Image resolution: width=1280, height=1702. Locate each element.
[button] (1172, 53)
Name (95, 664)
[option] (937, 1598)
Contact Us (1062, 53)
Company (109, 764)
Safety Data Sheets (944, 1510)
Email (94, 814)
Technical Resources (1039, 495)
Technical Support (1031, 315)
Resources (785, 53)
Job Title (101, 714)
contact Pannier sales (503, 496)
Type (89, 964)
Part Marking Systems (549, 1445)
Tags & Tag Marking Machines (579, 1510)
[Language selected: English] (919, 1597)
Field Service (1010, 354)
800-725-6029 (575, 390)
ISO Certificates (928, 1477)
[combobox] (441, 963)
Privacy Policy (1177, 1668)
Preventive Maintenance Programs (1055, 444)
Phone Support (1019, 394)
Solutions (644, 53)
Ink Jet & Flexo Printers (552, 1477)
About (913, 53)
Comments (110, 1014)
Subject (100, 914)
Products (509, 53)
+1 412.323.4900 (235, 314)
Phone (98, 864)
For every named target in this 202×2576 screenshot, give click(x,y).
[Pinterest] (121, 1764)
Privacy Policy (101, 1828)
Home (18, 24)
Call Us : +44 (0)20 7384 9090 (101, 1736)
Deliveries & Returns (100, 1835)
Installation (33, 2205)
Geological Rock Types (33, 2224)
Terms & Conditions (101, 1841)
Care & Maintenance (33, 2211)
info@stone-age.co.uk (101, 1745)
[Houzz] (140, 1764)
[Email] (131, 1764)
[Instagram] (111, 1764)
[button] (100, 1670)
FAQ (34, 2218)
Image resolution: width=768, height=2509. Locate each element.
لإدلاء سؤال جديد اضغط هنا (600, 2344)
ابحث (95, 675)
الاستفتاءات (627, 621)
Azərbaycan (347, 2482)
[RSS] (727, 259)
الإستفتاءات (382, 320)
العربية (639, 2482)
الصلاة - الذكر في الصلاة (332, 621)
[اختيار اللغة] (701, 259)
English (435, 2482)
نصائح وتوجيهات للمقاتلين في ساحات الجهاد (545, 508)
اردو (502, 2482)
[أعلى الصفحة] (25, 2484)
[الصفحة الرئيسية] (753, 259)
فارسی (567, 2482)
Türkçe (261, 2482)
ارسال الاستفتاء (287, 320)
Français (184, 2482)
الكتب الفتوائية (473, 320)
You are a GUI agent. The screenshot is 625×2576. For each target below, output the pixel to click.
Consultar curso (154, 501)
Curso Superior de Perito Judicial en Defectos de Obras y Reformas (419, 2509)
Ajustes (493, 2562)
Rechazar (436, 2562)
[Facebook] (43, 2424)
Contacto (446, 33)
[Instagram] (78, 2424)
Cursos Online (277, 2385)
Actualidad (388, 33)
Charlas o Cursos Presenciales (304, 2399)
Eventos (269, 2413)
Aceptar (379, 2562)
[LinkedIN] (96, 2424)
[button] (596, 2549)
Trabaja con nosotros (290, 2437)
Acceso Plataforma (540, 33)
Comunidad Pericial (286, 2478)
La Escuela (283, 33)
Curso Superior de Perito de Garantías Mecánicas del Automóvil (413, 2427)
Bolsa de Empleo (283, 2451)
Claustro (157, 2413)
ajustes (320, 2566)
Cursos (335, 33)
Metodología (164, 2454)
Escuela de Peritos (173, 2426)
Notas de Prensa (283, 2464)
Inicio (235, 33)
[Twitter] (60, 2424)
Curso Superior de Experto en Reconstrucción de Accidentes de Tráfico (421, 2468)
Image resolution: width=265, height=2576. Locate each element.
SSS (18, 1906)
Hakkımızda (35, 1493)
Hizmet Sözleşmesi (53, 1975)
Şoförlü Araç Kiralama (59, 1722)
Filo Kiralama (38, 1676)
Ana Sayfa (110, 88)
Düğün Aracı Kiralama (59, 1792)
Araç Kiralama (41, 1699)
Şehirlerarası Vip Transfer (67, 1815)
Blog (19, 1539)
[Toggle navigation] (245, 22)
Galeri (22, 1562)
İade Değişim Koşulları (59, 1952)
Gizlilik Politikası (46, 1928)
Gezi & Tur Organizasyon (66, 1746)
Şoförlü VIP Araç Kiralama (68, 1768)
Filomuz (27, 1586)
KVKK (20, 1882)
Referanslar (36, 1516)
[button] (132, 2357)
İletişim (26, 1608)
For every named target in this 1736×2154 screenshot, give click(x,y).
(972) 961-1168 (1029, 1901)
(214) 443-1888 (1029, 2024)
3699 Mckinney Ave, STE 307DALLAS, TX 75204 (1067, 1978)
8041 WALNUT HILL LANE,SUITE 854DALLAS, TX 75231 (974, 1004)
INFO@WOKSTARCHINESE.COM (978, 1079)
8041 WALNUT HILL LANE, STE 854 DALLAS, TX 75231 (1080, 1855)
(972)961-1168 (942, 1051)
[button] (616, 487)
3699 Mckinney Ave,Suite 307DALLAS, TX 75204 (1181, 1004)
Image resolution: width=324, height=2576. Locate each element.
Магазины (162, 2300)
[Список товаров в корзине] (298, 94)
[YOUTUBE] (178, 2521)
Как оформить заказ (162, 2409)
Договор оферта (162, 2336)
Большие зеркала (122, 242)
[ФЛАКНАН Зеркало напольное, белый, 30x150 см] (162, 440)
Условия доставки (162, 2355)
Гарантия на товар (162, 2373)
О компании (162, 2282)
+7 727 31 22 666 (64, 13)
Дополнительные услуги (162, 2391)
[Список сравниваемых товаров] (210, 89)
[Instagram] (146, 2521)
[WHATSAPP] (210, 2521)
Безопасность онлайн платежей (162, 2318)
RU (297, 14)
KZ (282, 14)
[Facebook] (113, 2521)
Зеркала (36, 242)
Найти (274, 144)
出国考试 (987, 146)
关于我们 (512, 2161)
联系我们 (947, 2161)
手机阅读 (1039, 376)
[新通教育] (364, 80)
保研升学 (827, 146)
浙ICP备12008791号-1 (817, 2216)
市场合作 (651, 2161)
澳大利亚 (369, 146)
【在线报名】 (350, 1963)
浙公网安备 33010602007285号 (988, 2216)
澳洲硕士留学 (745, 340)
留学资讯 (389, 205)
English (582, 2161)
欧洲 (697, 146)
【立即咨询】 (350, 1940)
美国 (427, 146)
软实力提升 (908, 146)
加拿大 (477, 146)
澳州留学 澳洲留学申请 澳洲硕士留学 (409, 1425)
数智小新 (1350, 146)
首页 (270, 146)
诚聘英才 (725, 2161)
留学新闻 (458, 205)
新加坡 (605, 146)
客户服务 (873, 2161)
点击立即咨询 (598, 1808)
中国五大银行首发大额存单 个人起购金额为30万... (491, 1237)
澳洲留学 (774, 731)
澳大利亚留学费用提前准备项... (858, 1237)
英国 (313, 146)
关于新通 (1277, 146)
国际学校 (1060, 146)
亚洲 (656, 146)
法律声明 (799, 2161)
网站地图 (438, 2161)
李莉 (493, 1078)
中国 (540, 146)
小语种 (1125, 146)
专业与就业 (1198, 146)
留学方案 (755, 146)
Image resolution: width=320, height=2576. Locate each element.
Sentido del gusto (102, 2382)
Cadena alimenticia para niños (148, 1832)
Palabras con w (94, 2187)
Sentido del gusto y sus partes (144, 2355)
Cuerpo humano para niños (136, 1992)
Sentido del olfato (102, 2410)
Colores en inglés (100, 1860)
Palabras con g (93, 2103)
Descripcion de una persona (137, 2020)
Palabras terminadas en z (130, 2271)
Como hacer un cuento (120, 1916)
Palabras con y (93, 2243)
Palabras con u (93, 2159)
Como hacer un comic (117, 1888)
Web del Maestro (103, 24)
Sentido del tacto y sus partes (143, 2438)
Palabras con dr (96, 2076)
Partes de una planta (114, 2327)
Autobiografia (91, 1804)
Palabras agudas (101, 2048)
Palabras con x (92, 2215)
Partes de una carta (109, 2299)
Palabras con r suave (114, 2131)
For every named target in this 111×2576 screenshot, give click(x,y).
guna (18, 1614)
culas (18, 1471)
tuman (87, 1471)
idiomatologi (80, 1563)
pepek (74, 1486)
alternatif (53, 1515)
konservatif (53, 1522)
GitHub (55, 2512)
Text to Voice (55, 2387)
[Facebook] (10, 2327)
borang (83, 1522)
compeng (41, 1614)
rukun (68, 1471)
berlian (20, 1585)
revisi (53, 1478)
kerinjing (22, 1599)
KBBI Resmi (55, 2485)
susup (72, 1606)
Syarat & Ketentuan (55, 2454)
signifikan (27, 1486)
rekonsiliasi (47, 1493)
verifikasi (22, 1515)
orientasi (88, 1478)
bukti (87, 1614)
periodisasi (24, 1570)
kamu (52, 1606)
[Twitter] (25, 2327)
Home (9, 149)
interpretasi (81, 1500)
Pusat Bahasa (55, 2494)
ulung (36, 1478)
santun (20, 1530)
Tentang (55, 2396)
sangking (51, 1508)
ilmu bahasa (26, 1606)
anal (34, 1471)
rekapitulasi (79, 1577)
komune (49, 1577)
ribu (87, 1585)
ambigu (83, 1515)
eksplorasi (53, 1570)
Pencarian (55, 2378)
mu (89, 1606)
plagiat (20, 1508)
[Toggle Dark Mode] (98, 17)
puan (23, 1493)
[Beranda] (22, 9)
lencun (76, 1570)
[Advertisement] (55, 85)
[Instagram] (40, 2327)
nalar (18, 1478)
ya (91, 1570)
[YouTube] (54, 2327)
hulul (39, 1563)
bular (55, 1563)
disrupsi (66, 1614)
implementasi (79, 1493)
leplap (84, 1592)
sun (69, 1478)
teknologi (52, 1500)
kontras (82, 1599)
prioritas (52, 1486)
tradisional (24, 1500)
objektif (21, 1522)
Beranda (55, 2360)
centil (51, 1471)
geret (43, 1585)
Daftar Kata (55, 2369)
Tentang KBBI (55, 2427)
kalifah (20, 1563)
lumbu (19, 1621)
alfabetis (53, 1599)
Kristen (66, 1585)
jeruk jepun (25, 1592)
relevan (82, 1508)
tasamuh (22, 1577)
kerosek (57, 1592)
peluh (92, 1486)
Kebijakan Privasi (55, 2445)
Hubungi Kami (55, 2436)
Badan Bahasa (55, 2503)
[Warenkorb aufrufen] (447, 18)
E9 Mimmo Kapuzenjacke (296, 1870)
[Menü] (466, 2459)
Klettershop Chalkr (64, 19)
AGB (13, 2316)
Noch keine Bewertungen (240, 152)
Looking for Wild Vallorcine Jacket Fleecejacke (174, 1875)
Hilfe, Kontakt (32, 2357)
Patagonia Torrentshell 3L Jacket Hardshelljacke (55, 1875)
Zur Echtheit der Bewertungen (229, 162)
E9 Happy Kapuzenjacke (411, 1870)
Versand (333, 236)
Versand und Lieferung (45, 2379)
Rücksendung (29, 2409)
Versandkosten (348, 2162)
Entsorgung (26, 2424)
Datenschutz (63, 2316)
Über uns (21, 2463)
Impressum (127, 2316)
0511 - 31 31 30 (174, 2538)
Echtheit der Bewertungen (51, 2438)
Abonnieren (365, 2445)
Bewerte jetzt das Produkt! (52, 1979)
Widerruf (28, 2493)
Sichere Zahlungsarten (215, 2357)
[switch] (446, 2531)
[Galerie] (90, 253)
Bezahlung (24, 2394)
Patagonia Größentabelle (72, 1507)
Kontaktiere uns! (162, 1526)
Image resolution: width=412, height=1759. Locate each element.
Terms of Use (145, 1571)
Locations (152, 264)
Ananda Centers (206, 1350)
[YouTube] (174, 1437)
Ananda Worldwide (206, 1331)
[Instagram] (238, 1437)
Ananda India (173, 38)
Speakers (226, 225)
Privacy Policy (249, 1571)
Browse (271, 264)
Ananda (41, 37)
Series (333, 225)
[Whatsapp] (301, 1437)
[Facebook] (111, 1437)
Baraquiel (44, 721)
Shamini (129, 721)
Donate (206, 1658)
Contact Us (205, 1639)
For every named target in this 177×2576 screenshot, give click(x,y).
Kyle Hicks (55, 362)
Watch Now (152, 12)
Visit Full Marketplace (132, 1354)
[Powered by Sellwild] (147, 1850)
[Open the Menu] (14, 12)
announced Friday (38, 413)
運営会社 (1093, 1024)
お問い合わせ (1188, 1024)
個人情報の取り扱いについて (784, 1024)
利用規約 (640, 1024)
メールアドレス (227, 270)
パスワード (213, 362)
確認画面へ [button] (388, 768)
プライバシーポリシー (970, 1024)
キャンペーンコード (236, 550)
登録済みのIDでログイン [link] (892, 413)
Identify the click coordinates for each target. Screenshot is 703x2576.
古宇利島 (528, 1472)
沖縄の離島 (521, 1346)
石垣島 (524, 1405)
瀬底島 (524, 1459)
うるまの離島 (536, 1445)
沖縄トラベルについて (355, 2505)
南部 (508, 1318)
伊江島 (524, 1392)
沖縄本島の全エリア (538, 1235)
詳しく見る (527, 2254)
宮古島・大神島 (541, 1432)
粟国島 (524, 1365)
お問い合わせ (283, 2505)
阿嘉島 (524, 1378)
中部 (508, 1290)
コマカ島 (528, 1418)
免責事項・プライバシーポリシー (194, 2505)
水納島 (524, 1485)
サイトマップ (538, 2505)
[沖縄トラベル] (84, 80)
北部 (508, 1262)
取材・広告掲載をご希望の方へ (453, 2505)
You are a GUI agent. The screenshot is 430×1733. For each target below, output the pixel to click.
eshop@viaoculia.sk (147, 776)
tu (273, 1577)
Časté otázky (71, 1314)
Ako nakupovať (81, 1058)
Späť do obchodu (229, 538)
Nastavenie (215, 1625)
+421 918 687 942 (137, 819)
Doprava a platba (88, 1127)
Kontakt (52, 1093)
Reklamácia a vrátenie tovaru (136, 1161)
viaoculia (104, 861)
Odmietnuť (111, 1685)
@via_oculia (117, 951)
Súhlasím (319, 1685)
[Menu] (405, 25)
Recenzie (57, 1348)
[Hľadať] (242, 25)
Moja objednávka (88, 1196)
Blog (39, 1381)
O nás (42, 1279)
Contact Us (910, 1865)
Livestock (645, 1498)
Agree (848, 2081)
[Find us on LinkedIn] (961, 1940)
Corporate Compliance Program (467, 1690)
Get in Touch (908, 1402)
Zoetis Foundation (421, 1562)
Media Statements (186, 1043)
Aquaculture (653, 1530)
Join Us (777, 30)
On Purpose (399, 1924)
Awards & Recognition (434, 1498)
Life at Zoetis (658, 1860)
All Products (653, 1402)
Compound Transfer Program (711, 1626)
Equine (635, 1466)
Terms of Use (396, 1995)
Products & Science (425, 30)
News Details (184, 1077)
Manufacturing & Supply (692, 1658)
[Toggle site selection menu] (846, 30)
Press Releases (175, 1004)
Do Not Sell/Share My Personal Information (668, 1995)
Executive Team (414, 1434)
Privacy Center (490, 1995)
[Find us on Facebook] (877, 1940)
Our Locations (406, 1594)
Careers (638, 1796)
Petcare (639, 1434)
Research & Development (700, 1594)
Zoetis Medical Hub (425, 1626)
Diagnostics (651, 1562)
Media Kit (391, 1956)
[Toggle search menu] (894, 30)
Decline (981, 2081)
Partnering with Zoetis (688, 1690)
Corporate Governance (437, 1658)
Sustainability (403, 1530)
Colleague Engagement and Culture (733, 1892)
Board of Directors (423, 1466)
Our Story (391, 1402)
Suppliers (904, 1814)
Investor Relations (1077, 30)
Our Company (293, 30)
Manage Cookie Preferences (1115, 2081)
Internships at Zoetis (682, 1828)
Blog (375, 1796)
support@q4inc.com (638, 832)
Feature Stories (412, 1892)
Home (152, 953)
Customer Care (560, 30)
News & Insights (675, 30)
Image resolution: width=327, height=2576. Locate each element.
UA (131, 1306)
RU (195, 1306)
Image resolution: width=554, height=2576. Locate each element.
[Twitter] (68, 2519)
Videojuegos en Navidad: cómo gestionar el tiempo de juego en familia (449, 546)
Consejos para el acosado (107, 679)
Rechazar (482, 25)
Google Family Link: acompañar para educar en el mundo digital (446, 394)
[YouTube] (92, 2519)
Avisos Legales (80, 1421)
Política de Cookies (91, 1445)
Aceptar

------------------------------------------------------------------------

> Exercise goal: Please give back exactly the lines of this listing beginning at the line with "SSS (18, 1906)" and ending with the line with "[ФЛАКНАН Зеркало напольное, белый, 30x150", both included, and nothing else.

> Finished exercise:
SSS (18, 1906)
Hakkımızda (35, 1493)
Hizmet Sözleşmesi (53, 1975)
Şoförlü Araç Kiralama (59, 1722)
Filo Kiralama (38, 1676)
Ana Sayfa (110, 88)
Düğün Aracı Kiralama (59, 1792)
Araç Kiralama (41, 1699)
Şehirlerarası Vip Transfer (67, 1815)
Blog (19, 1539)
[Toggle navigation] (245, 22)
Galeri (22, 1562)
İade Değişim Koşulları (59, 1952)
Gizlilik Politikası (46, 1928)
Gezi & Tur Organizasyon (66, 1746)
Şoförlü VIP Araç Kiralama (68, 1768)
Filomuz (27, 1586)
KVKK (20, 1882)
Referanslar (36, 1516)
[button] (132, 2357)
İletişim (26, 1608)
For every named target in this 1736×2154 screenshot, give click(x,y).
(972) 961-1168 (1029, 1901)
(214) 443-1888 (1029, 2024)
3699 Mckinney Ave, STE 307DALLAS, TX 75204 (1067, 1978)
8041 WALNUT HILL LANE,SUITE 854DALLAS, TX 75231 (974, 1004)
INFO@WOKSTARCHINESE.COM (978, 1079)
8041 WALNUT HILL LANE, STE 854 DALLAS, TX 75231 (1080, 1855)
(972)961-1168 (942, 1051)
[button] (616, 487)
3699 Mckinney Ave,Suite 307DALLAS, TX 75204 (1181, 1004)
Image resolution: width=324, height=2576. Locate each element.
Магазины (162, 2300)
[Список товаров в корзине] (298, 94)
[YOUTUBE] (178, 2521)
Как оформить заказ (162, 2409)
Договор оферта (162, 2336)
Большие зеркала (122, 242)
[ФЛАКНАН Зеркало напольное, белый, 30x150 см] (162, 440)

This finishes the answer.